O ex-comandante da Aeronáutica Carlos de Almeida Baptista Júnior disse nessa quarta-feira (21/05) que o ex-presidente Jair Bolsonaro levou ao comando das Forças Armadas a ideia de instaurar um Estado de Defesa no país, no final de 2022, para impedir a posse do então presidente eleito Luiz Inácio Lula da Silva.


A declaração foi dada em depoimento ao Supremo Tribunal Federal (STF), dentro do processo criminal contra Bolsonaro e outras sete pessoas, inclusive generais do Exército, como o ex-ministro da Casa Civil, General Braga Netto, acusado de planejar e tentar realizar um golpe de Estado.
O Tenente-Brigadeiro do Ar também relatou que foi discutida a possibilidade de prisão do ministro do STFl Alexandre de Moraes, então presidente do Tribunal Superior Eleitoral (TSE).

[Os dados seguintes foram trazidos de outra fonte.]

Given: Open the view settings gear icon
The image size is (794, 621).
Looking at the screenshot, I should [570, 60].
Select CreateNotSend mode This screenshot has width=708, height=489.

Segundo o ex-comandante da Aeronáutica, a tentativa de ruptura democrática não se concretizou por uma razão:
a não participação unânime das Forças Armadas".
Baptista Júnior disse que se colocou de forma veemente contra a proposta, que também teve a oposição do então comandante do Exército Freire Gomes.

Em seu depoimento, ele disse que o único que se colocou à disposição do plano era o então comandante da Marinha, Almir Garnier Santos, que também é réu no processo.
Baptista Júnior relatou reuniões que envolveram o então ministro da Defesa, Paulo Sérgio Nogueira, e os três comandantes das Forças Armadas. Bolsonaro também participou de algumas delas.
Segundo ele, em um encontro em 14 de janeiro, apenas com a participação dos militares, o ministro da Defesa apresentou um documento para uma medida de exceção no país, com a instauração de Estado de Defesa ou Estado de Sítio.

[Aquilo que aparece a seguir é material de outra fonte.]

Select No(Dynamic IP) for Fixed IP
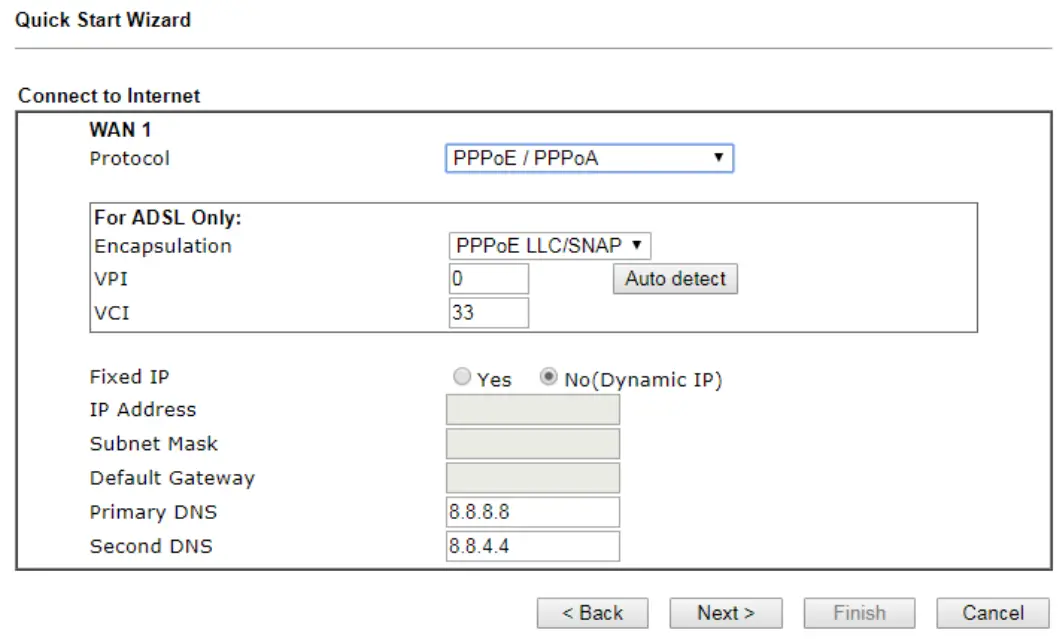The image size is (1058, 639). tap(546, 376)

O ex-comandante da Aeronáutica disse, então, que perguntou se o documento previa que Lula não tomaria posse. Diante do silêncio do ministro da Defesa, ele disse ter entendido que sim e se retirou do encontro.
Eu perguntei: 'esse documento prevê a não assunção no dia 1º de janeiro do presidente eleito?' Quando eu perguntei isso, ele ficou calado. E logicamente que nós temos afinidades, conhecimentos há muito tempo, eu entendi que estava previsto isto", relatou.
Eu falei: 'não admito sequer receber este documento, não ficarei aqui'. Levantei, saí da sala e fui embora", disse também.
O Garnier não falou nada e o Freire Gomes também condenou a possibilidade de nós avaliarmos aquele documento. Eu saí da sala. Não sei o que aconteceu depois", continuou.

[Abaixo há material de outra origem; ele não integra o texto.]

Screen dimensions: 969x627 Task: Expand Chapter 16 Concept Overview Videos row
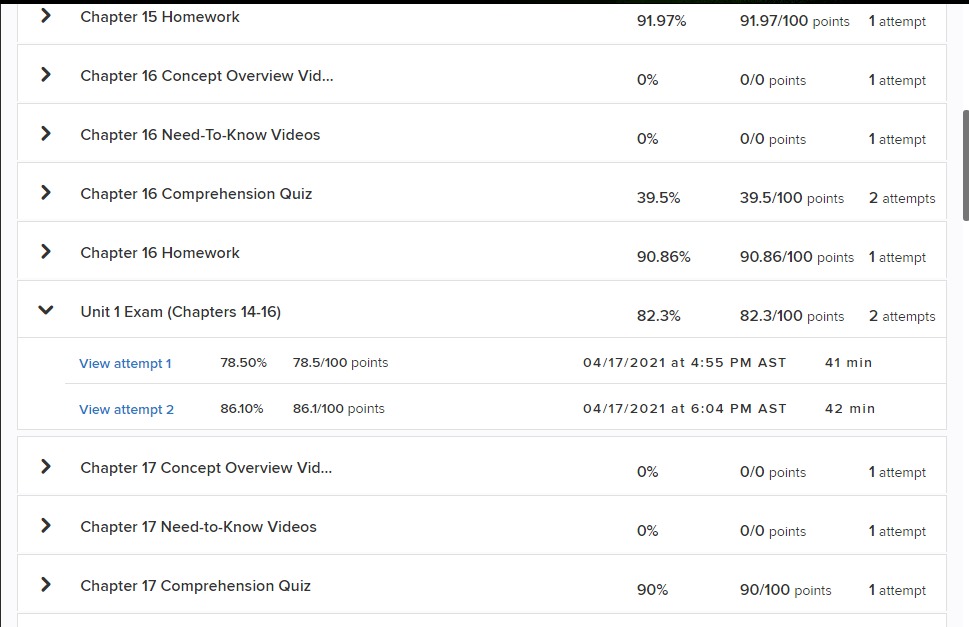click(x=45, y=75)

O ex-comandante da Aeronáutica disse ainda que, inicialmente, estava se discutindo a possibilidade de uma operação de Garantia da Lei e da Ordem (GLO), diante da perspectiva de um cenário de convulsão social no país após a eleição de 2022.
Citou como exemplo de preocupação mobilizações de caminhoneiros e os acampamentos em frente a quartéis militares.
Baptista Júrnior disse, porém, que passou a ficar desconfortável quando as conversas passaram a abordar medidas de exceção que não teriam fundamento.

A GLO que nós militares estávamos trabalhando era a GLO para o caso de uma convulsão social no Brasil. Nós não estávamos trabalhando com uma GLO para qualquer outro objetivo que não esse", afirmou."
Tanto que, no meu depoimento [à Polícia Federal], eu disse isso, eu falei para o presidente Bolsonaro:
aconteça o que acontecer, no dia 1º de janeiro vocês não será presidente", continuou.
Questionado pelo procurador-geral da República, Paulo Gonet, se foi cogitada a prisão de autoridades, o ex-comandante da Aeronáutica confirmou que havia a intenção de prender Alexandre de Moraes.

E eu lembro bem que nisso daí teve a seguinte discussão: vai prender o presidente Alexandre Moraes, o presidente do TSE? Vai. Amanhã o STF vai dar um habeas corpus para soltar ele. Vamos prender os outros 11? Mas aí era um brainstorm buscando uma solução que já estava no campo do desconforto. Pelo menos para mim estava", afirmou.